Liputan6.com, Jakarta - Rencana pemerintah untuk menghapus beras premium dan beras medium menjadi beras umum (reguler) dinilai belum menyelesaikan persoalan mendasar tata kelola beras. Langkah ini kemungkinan hanya solusi jangka pendek untuk merespons isu beras oplosan di pasaran.
“Rencana ini berpotensi untuk menambah tinggi harga beras di tingkat konsumen. Tingginya harga tidak dirasakan petani, mereka tidak mendapatkan keuntungan nyata dari peningkatan harga ini,” jelas Peneliti dan Analis Kebijakan Center for Indonesian Policy Studies (CIPS), Rahmad Supriyanto, dalam keterangan tertulis, Selasa (19/8/2025).
Permasalahan utama adalah bagaimana membuat ongkos produksi beras lebih efisien dan meningkatkan produktivitas, sehingga produksi domestik meningkat dan kualitas beras bisa bersaing di pasar.
Studi Institut Pertanian Bogor (IPB) 2022 menyebut ongkos produksi beras per kilogram hingga panen mencapai Rp 4.626–Rp 5.026, mendukung temuan IRRI 2016 yang menunjukkan biaya produksi beras di Indonesia 2–2,5 kali lebih tinggi dibanding Thailand dan Vietnam.

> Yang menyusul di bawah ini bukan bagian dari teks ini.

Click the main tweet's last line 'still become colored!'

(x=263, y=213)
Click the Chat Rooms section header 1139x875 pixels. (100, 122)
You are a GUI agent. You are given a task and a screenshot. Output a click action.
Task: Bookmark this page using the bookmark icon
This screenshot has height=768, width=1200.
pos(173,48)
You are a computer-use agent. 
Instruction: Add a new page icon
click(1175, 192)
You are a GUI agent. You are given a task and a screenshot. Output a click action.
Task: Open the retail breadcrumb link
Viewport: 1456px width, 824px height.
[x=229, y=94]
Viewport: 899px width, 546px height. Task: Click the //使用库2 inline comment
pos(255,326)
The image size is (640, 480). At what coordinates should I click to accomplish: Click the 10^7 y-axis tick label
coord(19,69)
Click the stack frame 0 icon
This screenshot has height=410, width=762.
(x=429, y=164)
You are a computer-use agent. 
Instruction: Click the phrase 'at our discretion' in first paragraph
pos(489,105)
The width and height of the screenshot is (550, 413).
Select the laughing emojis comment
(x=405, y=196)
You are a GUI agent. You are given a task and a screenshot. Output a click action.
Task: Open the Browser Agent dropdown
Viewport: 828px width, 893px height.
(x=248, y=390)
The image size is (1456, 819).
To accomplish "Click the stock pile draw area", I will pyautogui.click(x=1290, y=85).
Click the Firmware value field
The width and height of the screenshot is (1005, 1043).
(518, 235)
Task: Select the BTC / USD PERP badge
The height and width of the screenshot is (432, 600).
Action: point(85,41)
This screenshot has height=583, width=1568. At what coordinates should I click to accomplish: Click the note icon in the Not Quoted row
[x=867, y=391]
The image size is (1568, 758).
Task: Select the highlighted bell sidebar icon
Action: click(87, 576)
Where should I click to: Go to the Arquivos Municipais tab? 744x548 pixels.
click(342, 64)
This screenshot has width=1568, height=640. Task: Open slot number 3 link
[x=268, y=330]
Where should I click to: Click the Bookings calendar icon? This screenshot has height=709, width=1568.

Saat ini, pemerintah memberlakukan fleksibilitas Harga Pembelian Pemerintah (HPP) gabah kering panen (GKP) sebesar Rp 6.500 per kilogram, lebih tinggi Rp 1.000 dibanding HPP 2023, berlaku untuk Bulog maupun swasta.
Meski demikian, penggabungan nomenklatur beras premium dan medium dipandang hanya sebagai langkah sementara karena beberapa regulasi masih lemah.
Aturan Mutu Beras
Peraturan BPOM untuk beras produksi lokal belum seketat beras impor, sementara Peraturan BPOM No. 31/2018 tentang Label Pangan Olahan tidak mewajibkan produsen mencantumkan label dan izin edar pada beras. Peraturan Badan Pangan Nasional No. 2/2023 sudah mengatur mutu beras, tetapi belum ada turunan yang mewajibkan produsen beras premium mematuhi standar mutu tersebut.
“Dibutuhkan penyesuaian regulasi untuk memastikan produsen menjamin mutu beras yang dihasilkannya. Beras premium harus memenuhi standar mutu ketat karena banyak dikonsumsi kelas menengah atas, sementara kenaikan harga beras medium akan langsung mempengaruhi kalangan menengah bawah,” terang Rahmad.
Rahmad menambahkan, kebijakan yang mendorong intensifikasi dan modernisasi pertanian jauh lebih efektif. Alih-alih menetapkan harga acuan, pemerintah bisa membuka investasi di sektor pertanian beras, memberikan insentif bagi penggiling dan produsen, serta mendorong adopsi teknologi untuk efisiensi produksi.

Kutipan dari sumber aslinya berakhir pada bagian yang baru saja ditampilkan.